▶ _SET EXERCISE_
Copy the entries verbatim, from the line containing "Screen dimensions: 825x415" through the line containing "click(287, 437)", both lines included.

▶ _DATA SHOWN_
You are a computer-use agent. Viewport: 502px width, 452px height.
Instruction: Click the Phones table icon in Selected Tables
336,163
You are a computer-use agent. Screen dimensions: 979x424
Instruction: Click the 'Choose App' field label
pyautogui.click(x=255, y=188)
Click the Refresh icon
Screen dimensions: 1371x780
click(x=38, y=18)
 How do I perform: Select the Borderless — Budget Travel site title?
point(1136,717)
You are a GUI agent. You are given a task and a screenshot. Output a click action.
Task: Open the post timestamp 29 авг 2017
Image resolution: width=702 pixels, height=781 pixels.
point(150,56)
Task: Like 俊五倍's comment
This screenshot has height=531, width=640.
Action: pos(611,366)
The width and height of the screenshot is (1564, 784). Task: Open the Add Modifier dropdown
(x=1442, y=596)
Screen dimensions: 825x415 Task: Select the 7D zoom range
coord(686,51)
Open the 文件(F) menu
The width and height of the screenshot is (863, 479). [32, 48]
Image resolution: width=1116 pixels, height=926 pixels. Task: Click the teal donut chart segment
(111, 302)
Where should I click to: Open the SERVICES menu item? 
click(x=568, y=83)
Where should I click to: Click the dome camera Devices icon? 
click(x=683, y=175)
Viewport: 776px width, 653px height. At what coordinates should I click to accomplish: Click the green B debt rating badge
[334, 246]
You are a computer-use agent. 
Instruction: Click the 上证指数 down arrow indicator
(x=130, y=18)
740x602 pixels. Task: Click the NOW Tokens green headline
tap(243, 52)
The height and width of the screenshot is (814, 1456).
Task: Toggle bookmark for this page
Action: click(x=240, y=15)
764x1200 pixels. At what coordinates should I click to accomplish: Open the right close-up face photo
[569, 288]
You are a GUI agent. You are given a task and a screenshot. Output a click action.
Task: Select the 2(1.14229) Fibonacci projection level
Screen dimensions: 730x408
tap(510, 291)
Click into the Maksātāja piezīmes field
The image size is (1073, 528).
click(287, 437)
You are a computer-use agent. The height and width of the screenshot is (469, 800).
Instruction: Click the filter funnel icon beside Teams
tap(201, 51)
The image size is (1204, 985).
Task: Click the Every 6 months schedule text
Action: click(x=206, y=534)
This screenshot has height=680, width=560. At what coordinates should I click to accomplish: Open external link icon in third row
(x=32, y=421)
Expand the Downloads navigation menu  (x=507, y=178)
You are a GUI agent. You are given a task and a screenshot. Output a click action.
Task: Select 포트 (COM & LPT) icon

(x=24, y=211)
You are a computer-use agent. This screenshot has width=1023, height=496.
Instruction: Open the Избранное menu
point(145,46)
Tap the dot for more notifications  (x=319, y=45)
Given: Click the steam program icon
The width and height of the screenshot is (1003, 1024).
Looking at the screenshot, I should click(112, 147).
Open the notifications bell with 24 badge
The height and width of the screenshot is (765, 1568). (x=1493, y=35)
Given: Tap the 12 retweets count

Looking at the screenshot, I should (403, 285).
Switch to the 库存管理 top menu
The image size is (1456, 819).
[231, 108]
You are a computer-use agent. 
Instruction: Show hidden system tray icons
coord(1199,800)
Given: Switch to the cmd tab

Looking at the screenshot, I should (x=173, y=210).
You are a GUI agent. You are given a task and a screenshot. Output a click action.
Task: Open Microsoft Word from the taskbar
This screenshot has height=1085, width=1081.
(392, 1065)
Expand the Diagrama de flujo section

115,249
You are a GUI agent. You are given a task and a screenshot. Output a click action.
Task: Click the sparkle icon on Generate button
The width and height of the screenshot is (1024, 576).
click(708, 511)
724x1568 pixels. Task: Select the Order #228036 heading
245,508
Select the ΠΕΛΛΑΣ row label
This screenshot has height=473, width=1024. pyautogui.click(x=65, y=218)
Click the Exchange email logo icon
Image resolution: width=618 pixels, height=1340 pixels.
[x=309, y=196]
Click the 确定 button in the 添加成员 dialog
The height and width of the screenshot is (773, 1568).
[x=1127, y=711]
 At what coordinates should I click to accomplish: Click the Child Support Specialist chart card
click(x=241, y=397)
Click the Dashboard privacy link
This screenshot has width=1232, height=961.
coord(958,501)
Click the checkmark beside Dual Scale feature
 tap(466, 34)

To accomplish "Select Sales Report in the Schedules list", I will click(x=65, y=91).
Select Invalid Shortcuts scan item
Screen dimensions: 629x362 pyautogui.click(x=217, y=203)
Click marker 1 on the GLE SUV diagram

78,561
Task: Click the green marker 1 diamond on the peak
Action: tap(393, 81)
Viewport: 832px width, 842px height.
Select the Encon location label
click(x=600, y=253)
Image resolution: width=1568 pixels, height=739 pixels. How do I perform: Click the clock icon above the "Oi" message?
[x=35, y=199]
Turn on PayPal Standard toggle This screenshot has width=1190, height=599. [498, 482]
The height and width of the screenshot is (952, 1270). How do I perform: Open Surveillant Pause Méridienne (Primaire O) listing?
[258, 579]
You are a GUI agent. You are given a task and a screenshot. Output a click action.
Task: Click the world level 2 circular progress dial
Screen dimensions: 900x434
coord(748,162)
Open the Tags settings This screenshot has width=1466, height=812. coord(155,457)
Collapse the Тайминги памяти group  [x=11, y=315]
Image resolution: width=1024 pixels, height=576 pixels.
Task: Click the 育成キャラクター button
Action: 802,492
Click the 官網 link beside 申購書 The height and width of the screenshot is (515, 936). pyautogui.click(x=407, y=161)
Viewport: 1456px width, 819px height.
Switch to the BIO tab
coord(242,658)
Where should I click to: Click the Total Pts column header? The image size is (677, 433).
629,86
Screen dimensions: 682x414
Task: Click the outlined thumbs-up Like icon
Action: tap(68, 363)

▶ _PROBLEM SOLUTION_
Screen dimensions: 825x415 Task: Select the 7D zoom range
coord(686,51)
Open the 文件(F) menu
The width and height of the screenshot is (863, 479). [32, 48]
Image resolution: width=1116 pixels, height=926 pixels. Task: Click the teal donut chart segment
(111, 302)
Where should I click to: Open the SERVICES menu item? 
click(x=568, y=83)
Where should I click to: Click the dome camera Devices icon? 
click(x=683, y=175)
Viewport: 776px width, 653px height. At what coordinates should I click to accomplish: Click the green B debt rating badge
[334, 246]
You are a computer-use agent. 
Instruction: Click the 上证指数 down arrow indicator
(x=130, y=18)
740x602 pixels. Task: Click the NOW Tokens green headline
tap(243, 52)
The height and width of the screenshot is (814, 1456).
Task: Toggle bookmark for this page
Action: click(x=240, y=15)
764x1200 pixels. At what coordinates should I click to accomplish: Open the right close-up face photo
[569, 288]
You are a GUI agent. You are given a task and a screenshot. Output a click action.
Task: Select the 2(1.14229) Fibonacci projection level
Screen dimensions: 730x408
tap(510, 291)
Click into the Maksātāja piezīmes field
The image size is (1073, 528).
click(287, 437)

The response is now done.